Embodiment 20. The method of embodiment 19, wherein the disease is sickle cell anemia.


Embodiment 21. A method of making a LNP comprising an outer polyelectrolyte layer, comprising: providing an LNP core and, contacting the LNP core with the polyelectrolyte with mechanical stirring in the range of 700 RPM to 800 RPM.

Claims
  • 1. A nanoparticle, comprising: (a) a lipid nanoparticle (LNP) core comprising; an ionizable lipid, wherein the ionizable lipid is positively charged;a cargo;a sterol;a polyethylene glycol (PEG) lipid;a phospholipid; andan ionizable lipid; and(b) an anionic polymer coating the LNP core;
  • 2. (canceled)
  • 3. The nanoparticle of claim 1, wherein the sterol is cholesterol.

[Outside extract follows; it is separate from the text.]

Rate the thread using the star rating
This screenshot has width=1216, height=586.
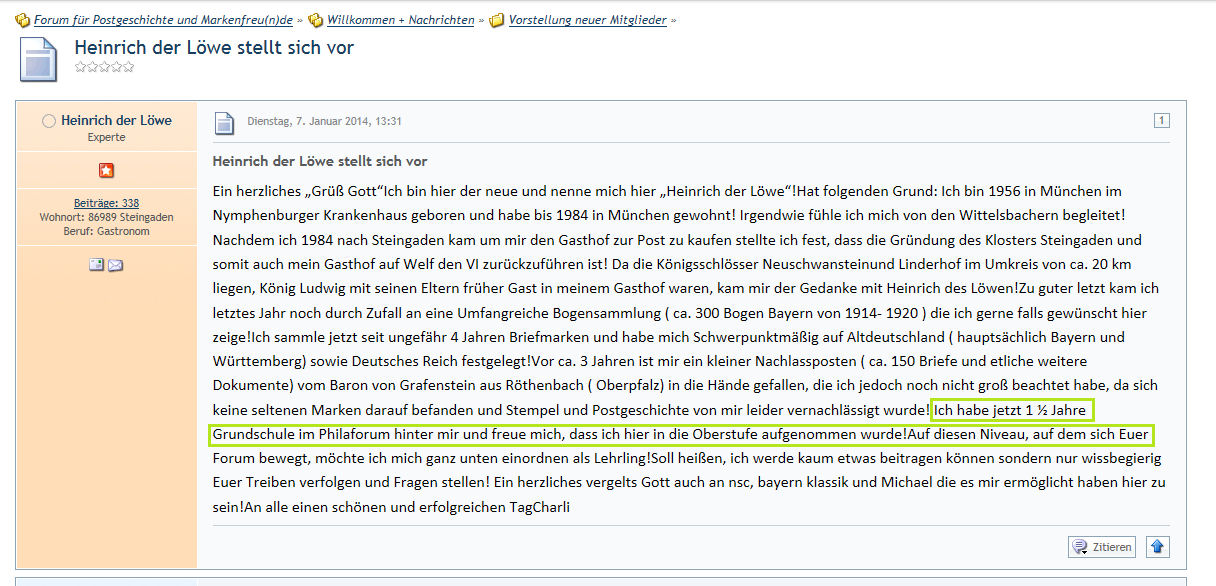tap(104, 67)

  • 4. The nanoparticle of claim 1, wherein the PEG lipid is DMG-PEG-2000.
  • 5. The nanoparticle of claim 1, wherein the phospholipid is selected from 1,2-dioleoyl-sn-glycero-3-phosphoethanolamine (DOPE), 1,2-distearoyl-sn-glycero-3-phosphocholine (DSPC), and 1,2-dioleoyl-sn-glycero-3-phosphocholine (DOPC).
  • 6. The nanoparticle of claim 1, wherein the ionizable lipid is selected from ALC-0315, DLin-MC3-DMA, DLin-KC2-DMA, cKK-E12, C12-200, and SM-102.

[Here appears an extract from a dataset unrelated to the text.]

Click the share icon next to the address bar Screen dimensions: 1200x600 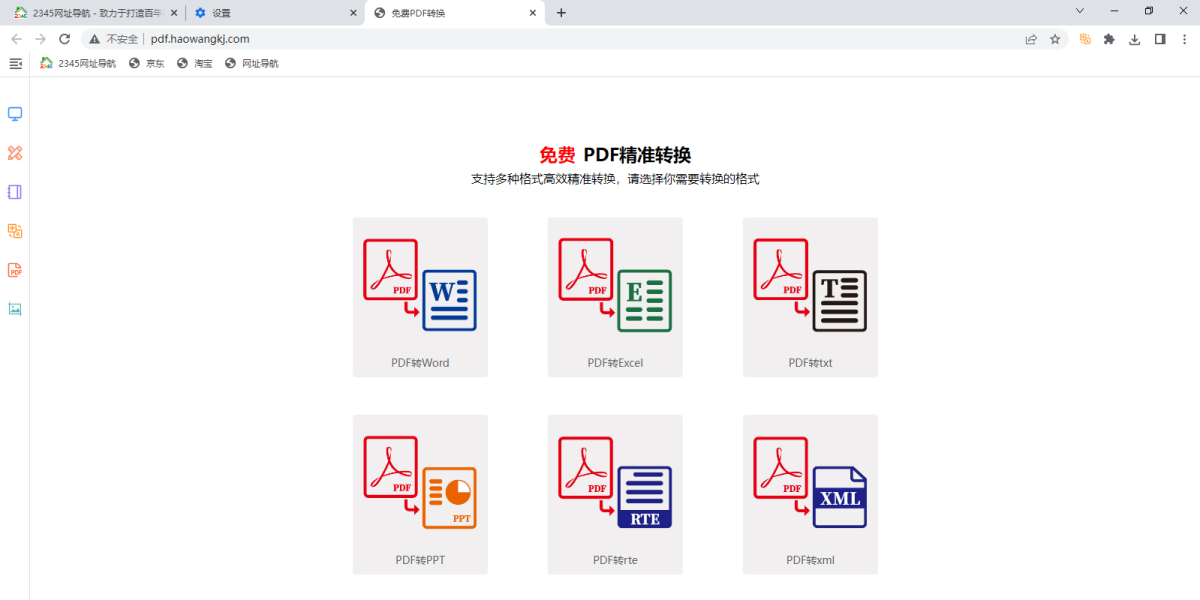(1031, 38)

  • 7. The nanoparticle of claim 1, wherein the anionic polymer is carboxylated or sulfonated.
  • 8. The nanoparticle of claim 7, wherein the anionic polymer comprises hyaluronic acid (HA), poly-L-glutamate (PLE), poly-L-aspartate (PLD), polyacrylic acid (PAA), dextran sulfate, chondroitin sulfate, fucoidan, heparin sulfate, alginate, pegylated-poly-L-glutamic acid, pegylated-poly-L-aspartic acid, polysialic acid, carboxymethyl cellulose, methacrylate, sulfated polybeta cyclodextrin.
  • 9-10. (canceled)
  • 11. The nanoparticle of claim 1, wherein the anionic polymer is not DNA or RNA.
  • 12-13. (canceled)
  • 14. The nanoparticle of claim 1, wherein the particle does not comprise a poly-arginine polymer layer between the LNP core and the anionic polymer.
  • 15-19. (canceled)
  • 20. The nanoparticle of claim 1, wherein the cargo is DNA or RNA.
  • 21-24. (canceled)
  • 25. The nanoparticle of claim 1, further comprising a targeting moiety selected from the group consisting of an antibody, nanobody, affibody, aptamer, cyclodextrin, and a derivative or fragment thereof.
  • 26-32. (canceled)
  • 33. The nanoparticle of claim 25, wherein the targeting moiety is an antibody or nanobody selected from the group consisting of anti-CD117, anti-CD105, anti-CD90, anti-CXCR4, anti-CD45, anti-CD4, anti-CD8, anti-CD3, anti-CD19, anti-CD20, and anti-ferritin antibody or nanobody.
  • 34-45. (canceled)
  • 46. A pharmaceutical composition comprising a plurality of nanoparticles of claim 1, and a pharmaceutically acceptable excipient.
  • 47. (canceled)
  • 48. A method of administering a cargo to a subject in need thereof, the method comprising administering to the subject a plurality of nanoparticles of claim 1.
  • 49. A method of delivering a cargo to a target cell, the method comprising contacting the target cell with a nanoparticle of claim 1.
  • 50-54. (canceled)
  • 55. A method of treating a disease in a subject in need thereof, the method comprising administering to the subject a plurality of nanoparticles of claim 1.
  • 56. (canceled)
  • 57. The method of claim 55, wherein the disease is a proliferative disease, an immune disorder, or genetic disease.
  • 58-60. (canceled)
  • 61. A method of editing a gene in a cell, the method comprising contacting the cell with the nanoparticle of claim 1.
  • 62-69. (canceled)
  • 70. A method of reducing non-targeted cell uptake of a nanoparticles, the method comprising coating the nanoparticle with polyacrylic acid (PAA).
  • 71-75. (canceled)
  • 76. A kit comprising: a plurality of nanoparticles of claim 1; and instructions for using the plurality of nanoparticles.
CROSS-REFERENCE TO RELATED APPLICATIONS

This application claims priority under 35 U.S.C. § 119(e) to U.S. Provisional Patent Application, U.S. Ser. No. 63/579,827, filed Aug. 31, 2023, the contents of which is incorporated herein by reference in its entirety.